Neonatal Neuroblastoma

摘要

Neuroblastoma is the most common solid, extracranial malignant neoplasm of childhood and the most common malignant tumor in infants less than 1 year of age, with an overall incidence of 1 per 100,000 children in the United States.1 The Children?s Oncology Group (COG) Statistics and Data Center estimates that neonatal neuroblastoma, defined as neuroblastoma diagnosed prenatally or within 28 days after birth, represents 5% of all neuroblastoma cases.2 Neuroblastoma displays a very heterogeneous clinical phenotype, with some tumors spontaneously regressing or maturing (with or without adjuvant therapy), whereas others exhibit an aggressive clinical phenotype and respond poorly to adjuvant therapy.
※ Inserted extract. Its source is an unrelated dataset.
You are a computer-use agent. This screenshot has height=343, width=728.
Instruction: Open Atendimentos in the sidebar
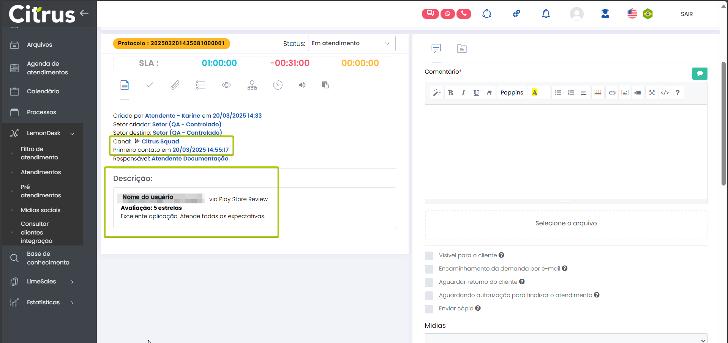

Overall, the 5-year survival rate for children with neuroblastoma is approximately 75%, but those younger than 18 months at presentation, including neonates, have a 5-year survival rate greater than 85%.3,4 Therefore, the prevailing trend for treating neonates with localized neuroblastoma is to minimize or avoid therapeutic interventions altogether, including surgery and chemotherapy, except for a few specific indications. Most of the morbidity and mortality associated with neonatal neuroblastoma occurs in a subset of patients with disease that has disseminated in a specific pattern, primarily to the liver and not to the bone. This often bulky disease can result in respiratory compromise and abdominal compartment syndrome.